§ Data shown
────────────────

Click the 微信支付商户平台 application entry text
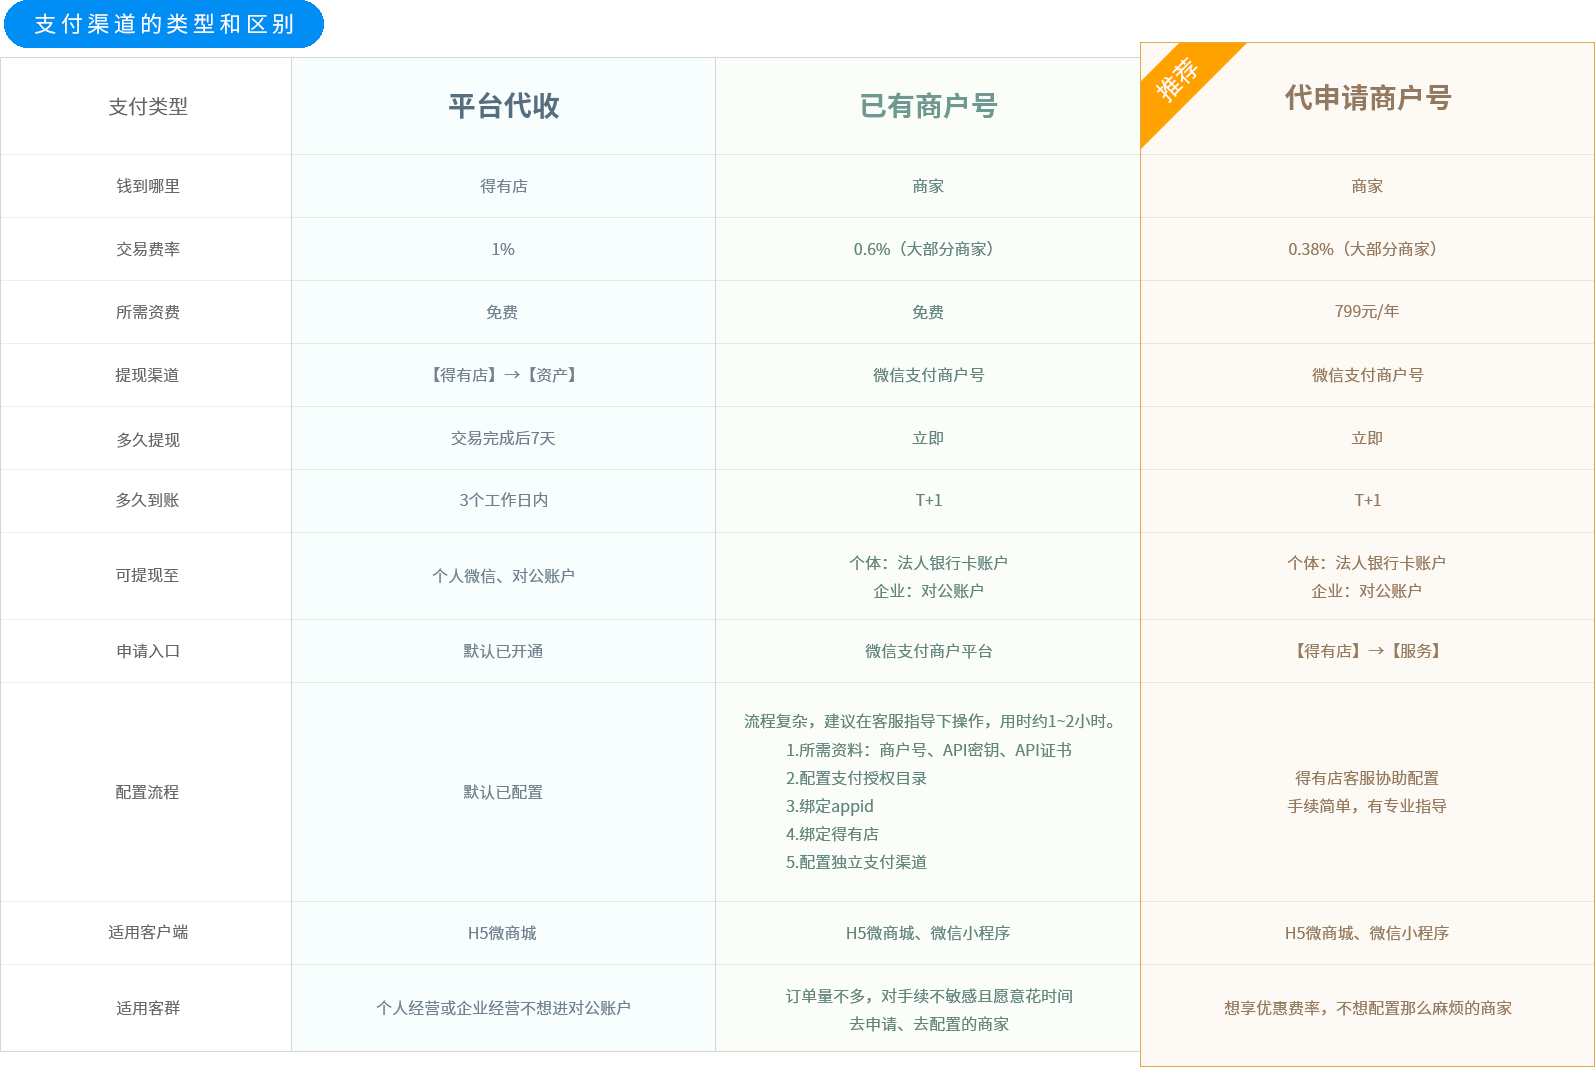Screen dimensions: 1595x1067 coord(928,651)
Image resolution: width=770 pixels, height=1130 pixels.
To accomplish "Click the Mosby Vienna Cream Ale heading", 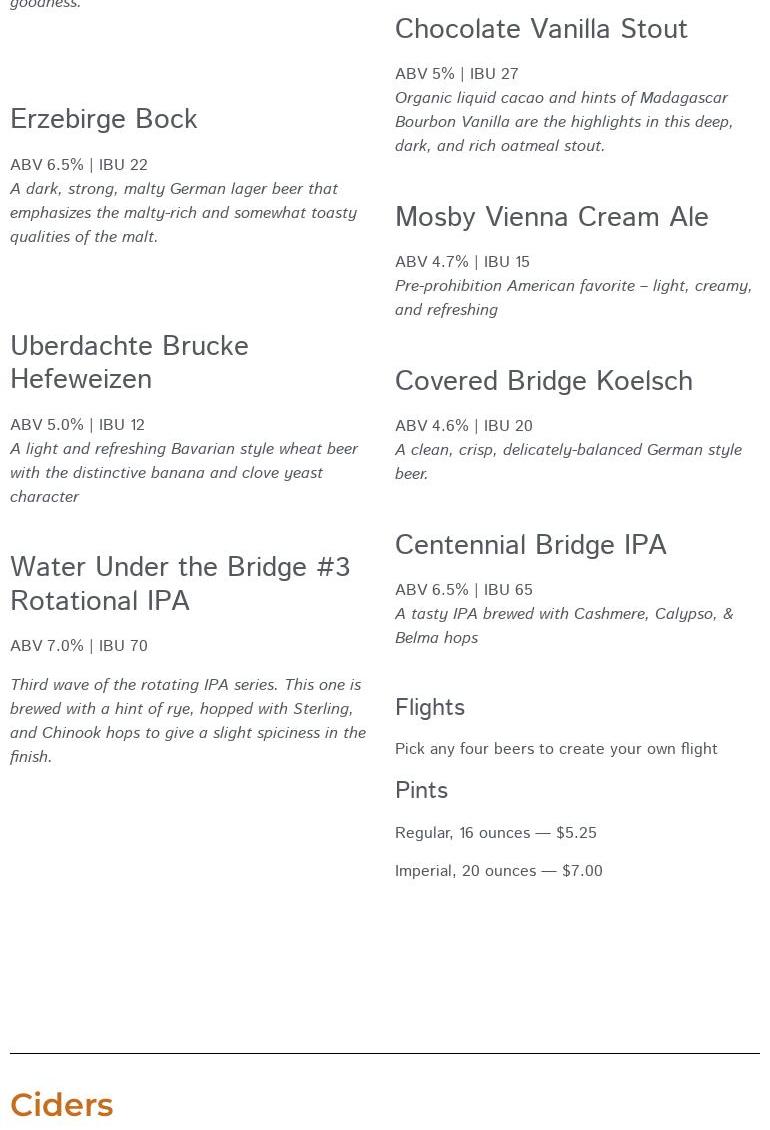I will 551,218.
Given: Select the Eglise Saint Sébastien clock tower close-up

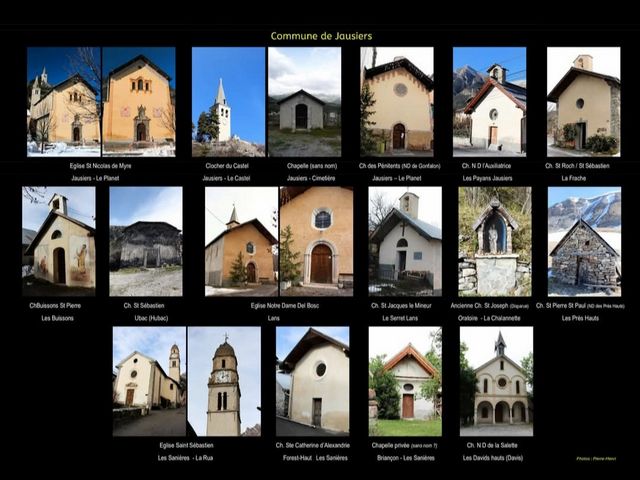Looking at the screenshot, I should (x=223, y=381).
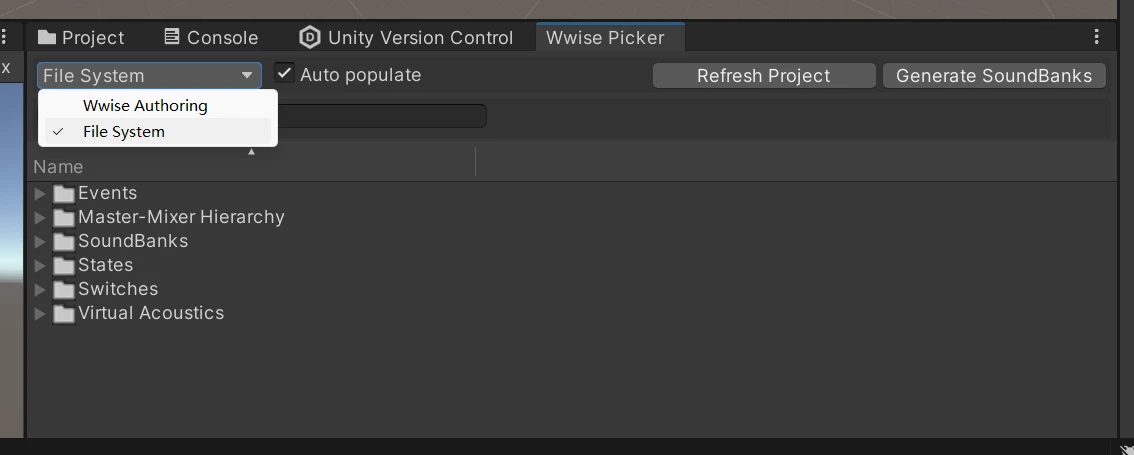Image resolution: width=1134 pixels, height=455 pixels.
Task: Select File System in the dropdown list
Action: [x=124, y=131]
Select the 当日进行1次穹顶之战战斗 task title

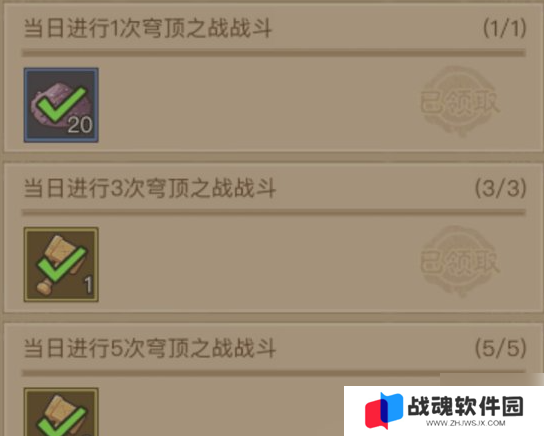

────────────────

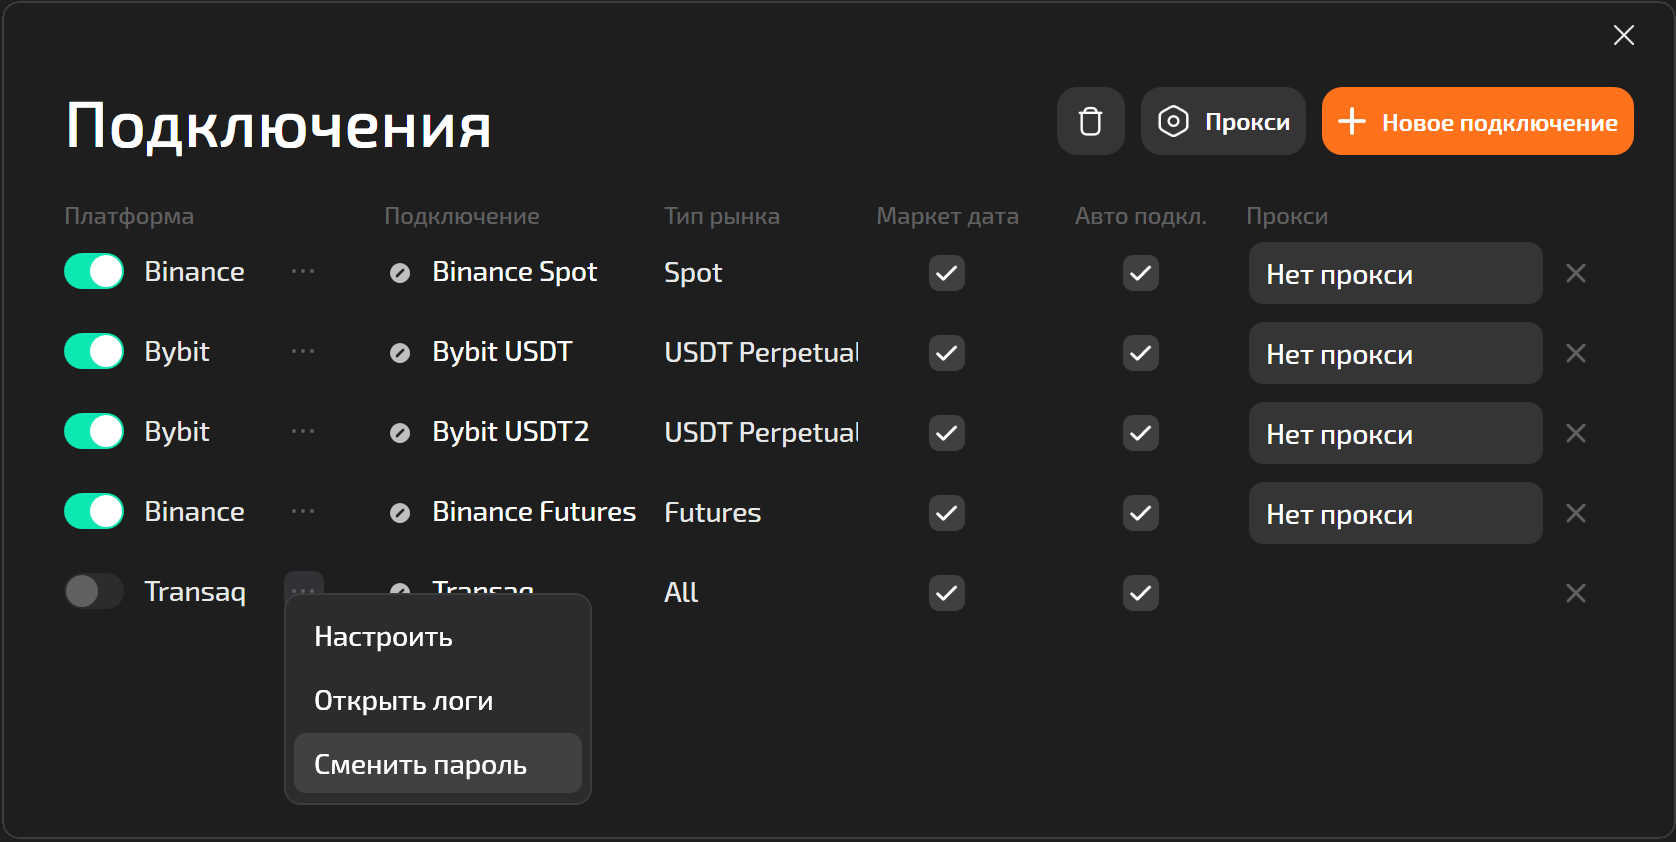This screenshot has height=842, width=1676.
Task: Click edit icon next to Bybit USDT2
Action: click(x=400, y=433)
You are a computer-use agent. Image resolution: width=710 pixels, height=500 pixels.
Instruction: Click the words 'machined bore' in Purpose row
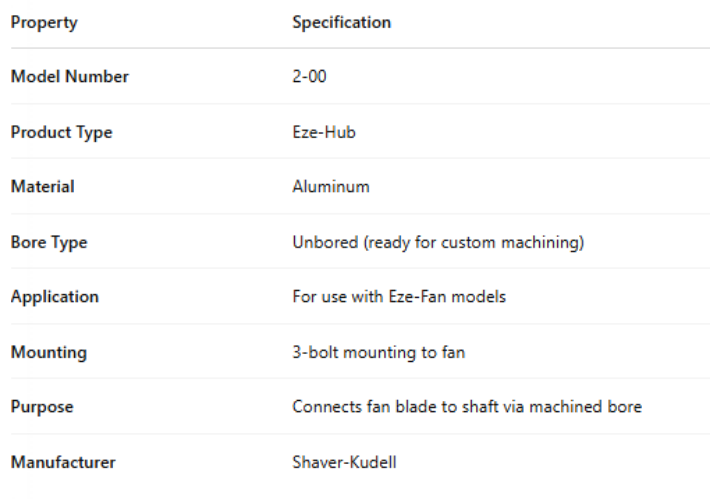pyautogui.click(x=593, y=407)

────────────────

§ Task directions
Set down word for word the lines above from the one with "Given: Select the" up to and including the one with "Select the 当日进行1次穹顶之战战斗 task title". Omit every picture.

§ Result of this task
Given: Select the Eglise Saint Sébastien clock tower close-up

Looking at the screenshot, I should (x=223, y=381).
Image resolution: width=1134 pixels, height=455 pixels.
Task: Select File System in the dropdown list
Action: [x=124, y=131]
Select the 当日进行1次穹顶之战战斗 task title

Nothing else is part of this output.